Gruber's comments, which first surfaced in 2014, said they had to hide the law's true intention of a tax and wealth redistribution scheme, exploiting what he called the "stupidity of the American voter."
Gruber explained how the law was written in a way that the Congressional Budget Office wouldn't label the individual mandate as a tax.
"Lack of transparency is a huge political advantage," Gruber said. "And basically, call it the stupidity of the American voter or whatever, but basically that was really, really critical to getting the thing to pass."
He also said that if the law had explicitly stated that "healthy people pay in and sick people get money," it would not have passed, so they needed to make sure Americans did not know what was in the bill.
The Supreme Court confirmed the individual mandate was a tax rather than a penalty.
Chief Justice John Roberts wrote that while the mandate "looks like a tax in many respects," the Obama administration had downplayed this aspect to gain public support.
Gruber later apologized for his "insulting" comments during a 2014 congressional hearing before the House Oversight Committee, calling them "inexcusable" and attributing them to arrogance.
Republicans on the committee grilled him on his role and finances, accusing him of profiting from the deception.
Fact-checking from sources like FactCheck.org confirms Gruber's apologies but say they reflected the political realities of passing the bill without Republican support in 2010.

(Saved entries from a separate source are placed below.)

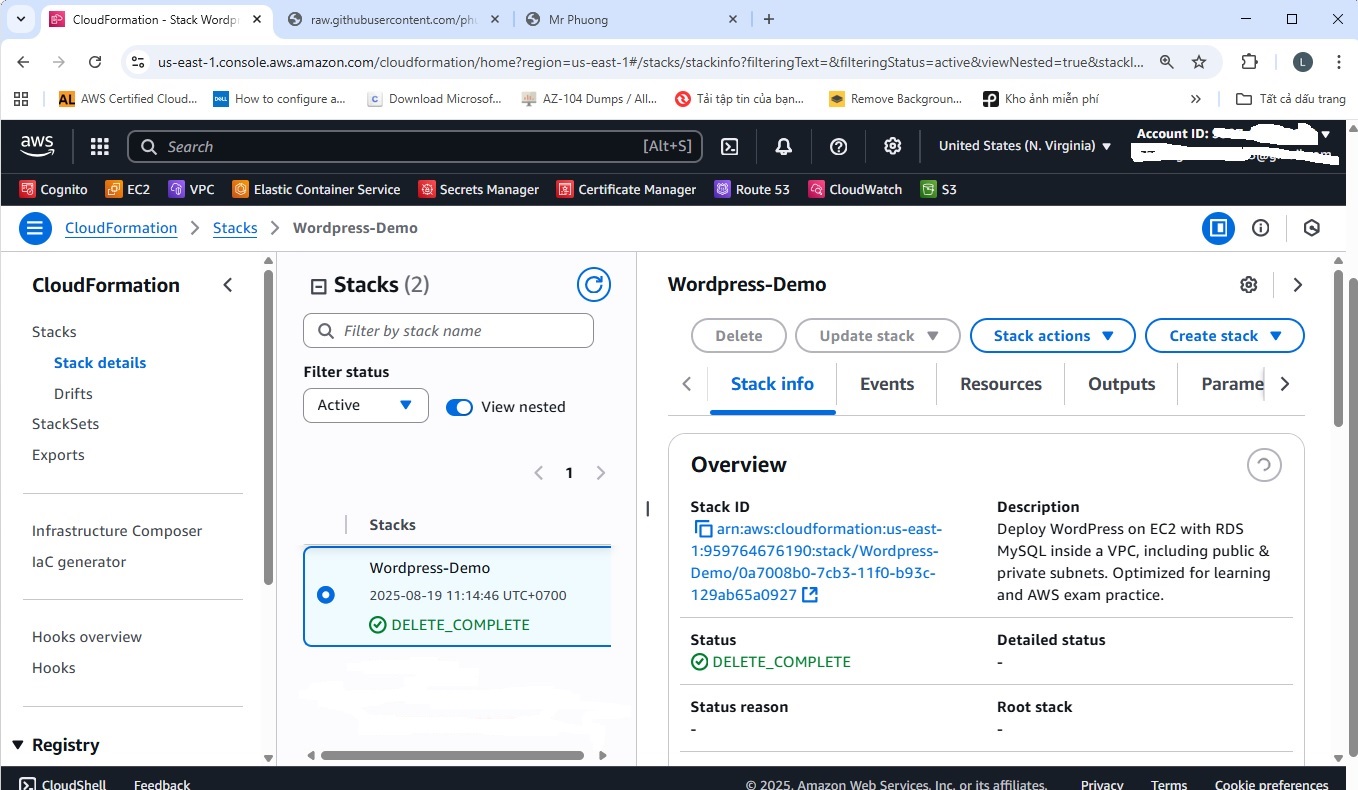The height and width of the screenshot is (790, 1358).
Task: Open S3 from the favorites bar
Action: (939, 189)
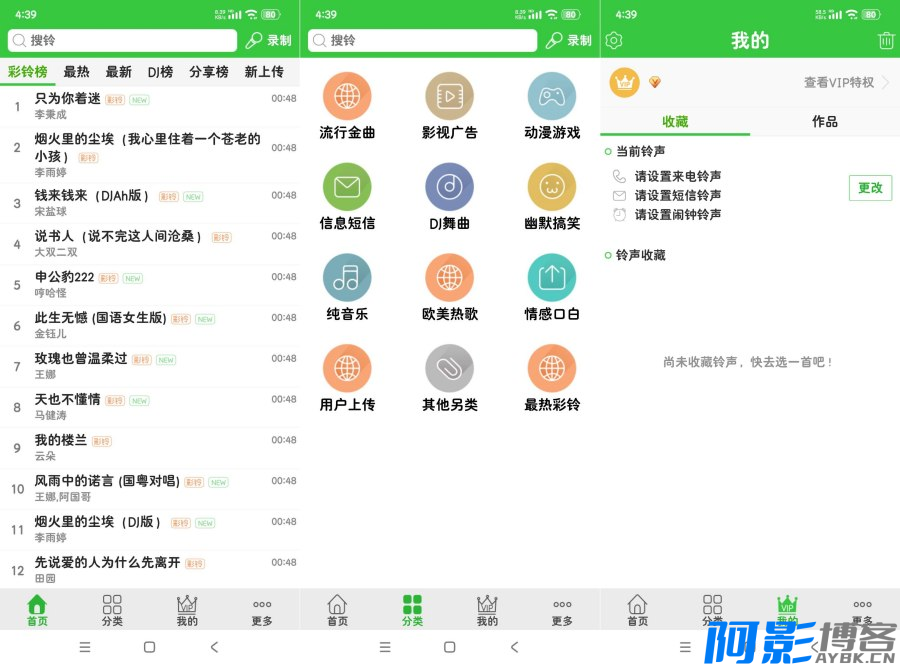Viewport: 900px width, 666px height.
Task: Open settings gear on 我的 page
Action: [614, 41]
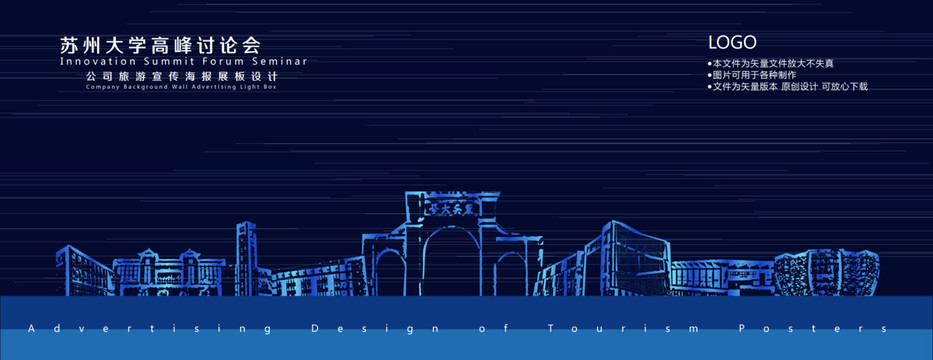
Task: Select the 公司旅游宣传海报展板设计 text line
Action: coord(182,77)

Gruber's consulting fees for Obama-care related work was more than $6 million from federal and state governments, according to a 2014 compilation by National Review and congressional inquiries.
This included:
Nearly $400,000 from the U.S. Department of Health and Human Services for federal modeling.
$481,050 from Michigan.
$400,000 from Wisconsin.
$400,000 from Vermont (though a later settlement in 2017 required him to forfeit $90,000 amid allegations of inflated billing, which he denied but settled without admission of wrongdoing).
$392,000 from Minnesota.
Additional money from states like California ($566,000), Oregon ($805,000), and West Virginia (up to $1.5 million), plus smaller contracts from the U.S. Department of State and others.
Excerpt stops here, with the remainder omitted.